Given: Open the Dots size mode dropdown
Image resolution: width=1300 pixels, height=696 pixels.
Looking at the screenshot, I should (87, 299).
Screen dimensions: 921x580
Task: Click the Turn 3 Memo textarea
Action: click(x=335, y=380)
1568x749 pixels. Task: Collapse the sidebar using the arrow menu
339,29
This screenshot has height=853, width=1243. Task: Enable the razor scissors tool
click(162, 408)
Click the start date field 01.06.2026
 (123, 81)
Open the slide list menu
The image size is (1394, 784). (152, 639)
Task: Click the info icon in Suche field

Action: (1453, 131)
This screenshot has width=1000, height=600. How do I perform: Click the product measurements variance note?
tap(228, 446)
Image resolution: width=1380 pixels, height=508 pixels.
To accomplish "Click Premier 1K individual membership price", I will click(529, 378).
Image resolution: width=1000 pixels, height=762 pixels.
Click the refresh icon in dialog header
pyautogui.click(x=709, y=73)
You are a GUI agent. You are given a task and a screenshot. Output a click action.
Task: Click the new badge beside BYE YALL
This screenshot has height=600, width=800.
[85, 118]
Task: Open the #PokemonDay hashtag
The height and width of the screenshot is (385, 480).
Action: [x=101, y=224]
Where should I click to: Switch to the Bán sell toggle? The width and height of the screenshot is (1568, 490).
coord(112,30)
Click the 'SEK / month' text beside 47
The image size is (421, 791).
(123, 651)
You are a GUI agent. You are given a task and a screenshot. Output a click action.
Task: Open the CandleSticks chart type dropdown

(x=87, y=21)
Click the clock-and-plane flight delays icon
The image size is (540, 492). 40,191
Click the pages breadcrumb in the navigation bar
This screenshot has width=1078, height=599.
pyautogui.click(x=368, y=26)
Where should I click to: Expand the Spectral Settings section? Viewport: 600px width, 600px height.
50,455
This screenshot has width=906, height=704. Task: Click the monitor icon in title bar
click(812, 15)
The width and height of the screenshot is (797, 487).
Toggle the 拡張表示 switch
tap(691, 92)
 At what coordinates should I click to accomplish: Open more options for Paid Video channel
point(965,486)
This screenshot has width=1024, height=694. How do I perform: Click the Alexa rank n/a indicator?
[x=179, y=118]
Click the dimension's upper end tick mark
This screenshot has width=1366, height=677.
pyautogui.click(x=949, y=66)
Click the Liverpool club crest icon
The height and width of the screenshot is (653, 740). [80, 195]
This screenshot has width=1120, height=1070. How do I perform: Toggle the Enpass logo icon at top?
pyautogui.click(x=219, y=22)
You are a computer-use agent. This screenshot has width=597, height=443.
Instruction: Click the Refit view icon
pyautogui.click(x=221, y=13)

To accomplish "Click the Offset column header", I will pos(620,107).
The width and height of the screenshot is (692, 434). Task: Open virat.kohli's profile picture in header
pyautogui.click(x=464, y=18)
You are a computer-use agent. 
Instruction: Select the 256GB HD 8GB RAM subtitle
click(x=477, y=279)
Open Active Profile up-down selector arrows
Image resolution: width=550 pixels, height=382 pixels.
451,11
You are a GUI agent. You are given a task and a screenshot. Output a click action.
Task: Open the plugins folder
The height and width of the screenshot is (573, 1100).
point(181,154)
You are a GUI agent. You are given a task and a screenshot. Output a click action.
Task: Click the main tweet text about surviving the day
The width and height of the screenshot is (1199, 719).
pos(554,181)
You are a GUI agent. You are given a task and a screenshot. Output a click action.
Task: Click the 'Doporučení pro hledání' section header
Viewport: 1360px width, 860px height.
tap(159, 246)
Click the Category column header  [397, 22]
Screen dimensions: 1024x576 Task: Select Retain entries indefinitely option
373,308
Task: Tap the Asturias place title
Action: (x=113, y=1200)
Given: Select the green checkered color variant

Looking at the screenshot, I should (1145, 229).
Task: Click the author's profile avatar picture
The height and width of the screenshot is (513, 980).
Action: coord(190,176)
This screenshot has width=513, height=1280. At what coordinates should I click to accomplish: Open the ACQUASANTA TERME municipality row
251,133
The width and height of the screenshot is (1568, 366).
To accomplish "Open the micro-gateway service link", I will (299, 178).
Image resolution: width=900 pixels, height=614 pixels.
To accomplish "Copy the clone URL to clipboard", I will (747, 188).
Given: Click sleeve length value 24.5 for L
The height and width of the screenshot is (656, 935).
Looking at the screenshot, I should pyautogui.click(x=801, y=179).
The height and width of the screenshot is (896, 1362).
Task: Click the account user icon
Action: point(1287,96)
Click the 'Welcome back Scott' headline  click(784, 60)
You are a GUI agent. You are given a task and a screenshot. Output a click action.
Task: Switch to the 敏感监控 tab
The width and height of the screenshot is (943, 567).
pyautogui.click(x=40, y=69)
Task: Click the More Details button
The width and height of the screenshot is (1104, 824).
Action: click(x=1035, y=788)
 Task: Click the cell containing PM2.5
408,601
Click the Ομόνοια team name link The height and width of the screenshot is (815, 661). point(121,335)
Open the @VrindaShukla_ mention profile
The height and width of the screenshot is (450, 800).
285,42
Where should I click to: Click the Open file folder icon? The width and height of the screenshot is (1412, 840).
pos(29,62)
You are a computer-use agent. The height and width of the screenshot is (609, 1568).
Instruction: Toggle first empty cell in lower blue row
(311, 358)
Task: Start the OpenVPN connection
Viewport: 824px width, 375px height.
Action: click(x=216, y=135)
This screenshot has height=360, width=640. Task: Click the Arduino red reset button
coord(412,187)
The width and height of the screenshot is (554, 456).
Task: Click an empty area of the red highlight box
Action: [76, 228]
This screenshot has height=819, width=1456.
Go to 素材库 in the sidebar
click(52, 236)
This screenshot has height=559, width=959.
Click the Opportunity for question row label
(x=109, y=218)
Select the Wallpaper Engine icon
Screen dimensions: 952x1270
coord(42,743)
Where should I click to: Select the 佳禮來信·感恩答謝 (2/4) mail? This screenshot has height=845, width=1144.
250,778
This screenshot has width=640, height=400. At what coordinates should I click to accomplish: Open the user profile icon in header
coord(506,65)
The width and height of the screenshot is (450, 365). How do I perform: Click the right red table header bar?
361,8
==============================
PROBLEM DETAILS
Each record must be restated word for word, including the last line.

EXERCISE OUTPUT
Given: Open the Dots size mode dropdown
Image resolution: width=1300 pixels, height=696 pixels.
Looking at the screenshot, I should (87, 299).
Screen dimensions: 921x580
Task: Click the Turn 3 Memo textarea
Action: click(x=335, y=380)
1568x749 pixels. Task: Collapse the sidebar using the arrow menu
339,29
This screenshot has height=853, width=1243. Task: Enable the razor scissors tool
click(162, 408)
Click the start date field 01.06.2026
 (123, 81)
Open the slide list menu
The image size is (1394, 784). (152, 639)
Task: Click the info icon in Suche field

Action: (1453, 131)
This screenshot has width=1000, height=600. How do I perform: Click the product measurements variance note?
tap(228, 446)
Image resolution: width=1380 pixels, height=508 pixels.
To accomplish "Click Premier 1K individual membership price", I will click(529, 378).
Image resolution: width=1000 pixels, height=762 pixels.
Click the refresh icon in dialog header
pyautogui.click(x=709, y=73)
You are a GUI agent. You are given a task and a screenshot. Output a click action.
Task: Click the new badge beside BYE YALL
This screenshot has height=600, width=800.
[85, 118]
Task: Open the #PokemonDay hashtag
The height and width of the screenshot is (385, 480).
Action: [x=101, y=224]
Where should I click to: Switch to the Bán sell toggle? The width and height of the screenshot is (1568, 490).
coord(112,30)
Click the 'SEK / month' text beside 47
The image size is (421, 791).
(123, 651)
You are a GUI agent. You are given a task and a screenshot. Output a click action.
Task: Open the CandleSticks chart type dropdown

(x=87, y=21)
Click the clock-and-plane flight delays icon
The image size is (540, 492). 40,191
Click the pages breadcrumb in the navigation bar
This screenshot has width=1078, height=599.
pyautogui.click(x=368, y=26)
Where should I click to: Expand the Spectral Settings section? Viewport: 600px width, 600px height.
50,455
This screenshot has width=906, height=704. Task: Click the monitor icon in title bar
click(812, 15)
The width and height of the screenshot is (797, 487).
Toggle the 拡張表示 switch
tap(691, 92)
 At what coordinates should I click to accomplish: Open more options for Paid Video channel
point(965,486)
This screenshot has width=1024, height=694. How do I perform: Click the Alexa rank n/a indicator?
[x=179, y=118]
Click the dimension's upper end tick mark
This screenshot has width=1366, height=677.
pyautogui.click(x=949, y=66)
Click the Liverpool club crest icon
The height and width of the screenshot is (653, 740). [80, 195]
This screenshot has width=1120, height=1070. How do I perform: Toggle the Enpass logo icon at top?
pyautogui.click(x=219, y=22)
You are a computer-use agent. This screenshot has width=597, height=443.
Instruction: Click the Refit view icon
pyautogui.click(x=221, y=13)

To accomplish "Click the Offset column header", I will pos(620,107).
The width and height of the screenshot is (692, 434). Task: Open virat.kohli's profile picture in header
pyautogui.click(x=464, y=18)
You are a computer-use agent. 
Instruction: Select the 256GB HD 8GB RAM subtitle
click(x=477, y=279)
Open Active Profile up-down selector arrows
Image resolution: width=550 pixels, height=382 pixels.
451,11
You are a GUI agent. You are given a task and a screenshot. Output a click action.
Task: Open the plugins folder
The height and width of the screenshot is (573, 1100).
point(181,154)
You are a GUI agent. You are given a task and a screenshot. Output a click action.
Task: Click the main tweet text about surviving the day
The width and height of the screenshot is (1199, 719).
pos(554,181)
You are a GUI agent. You are given a task and a screenshot. Output a click action.
Task: Click the 'Doporučení pro hledání' section header
Viewport: 1360px width, 860px height.
tap(159, 246)
Click the Category column header  [397, 22]
Screen dimensions: 1024x576 Task: Select Retain entries indefinitely option
373,308
Task: Tap the Asturias place title
Action: (x=113, y=1200)
Given: Select the green checkered color variant

Looking at the screenshot, I should (1145, 229).
Task: Click the author's profile avatar picture
The height and width of the screenshot is (513, 980).
Action: coord(190,176)
This screenshot has width=513, height=1280. At what coordinates should I click to accomplish: Open the ACQUASANTA TERME municipality row
251,133
The width and height of the screenshot is (1568, 366).
To accomplish "Open the micro-gateway service link", I will (299, 178).
Image resolution: width=900 pixels, height=614 pixels.
To accomplish "Copy the clone URL to clipboard", I will (747, 188).
Given: Click sleeve length value 24.5 for L
The height and width of the screenshot is (656, 935).
Looking at the screenshot, I should pyautogui.click(x=801, y=179).
The height and width of the screenshot is (896, 1362).
Task: Click the account user icon
Action: point(1287,96)
Click the 'Welcome back Scott' headline  click(784, 60)
You are a GUI agent. You are given a task and a screenshot. Output a click action.
Task: Switch to the 敏感监控 tab
The width and height of the screenshot is (943, 567).
pyautogui.click(x=40, y=69)
Task: Click the More Details button
The width and height of the screenshot is (1104, 824).
Action: click(x=1035, y=788)
 Task: Click the cell containing PM2.5
408,601
Click the Ομόνοια team name link The height and width of the screenshot is (815, 661). point(121,335)
Open the @VrindaShukla_ mention profile
The height and width of the screenshot is (450, 800).
285,42
Where should I click to: Click the Open file folder icon? The width and height of the screenshot is (1412, 840).
pos(29,62)
You are a computer-use agent. The height and width of the screenshot is (609, 1568).
Instruction: Toggle first empty cell in lower blue row
(311, 358)
Task: Start the OpenVPN connection
Viewport: 824px width, 375px height.
Action: click(x=216, y=135)
This screenshot has height=360, width=640. Task: Click the Arduino red reset button
coord(412,187)
The width and height of the screenshot is (554, 456).
Task: Click an empty area of the red highlight box
Action: [76, 228]
This screenshot has height=819, width=1456.
Go to 素材库 in the sidebar
click(52, 236)
This screenshot has height=559, width=959.
Click the Opportunity for question row label
(x=109, y=218)
Select the Wallpaper Engine icon
Screen dimensions: 952x1270
coord(42,743)
Where should I click to: Select the 佳禮來信·感恩答謝 (2/4) mail? This screenshot has height=845, width=1144.
250,778
This screenshot has width=640, height=400. At what coordinates should I click to accomplish: Open the user profile icon in header
coord(506,65)
The width and height of the screenshot is (450, 365). How do I perform: Click the right red table header bar?
361,8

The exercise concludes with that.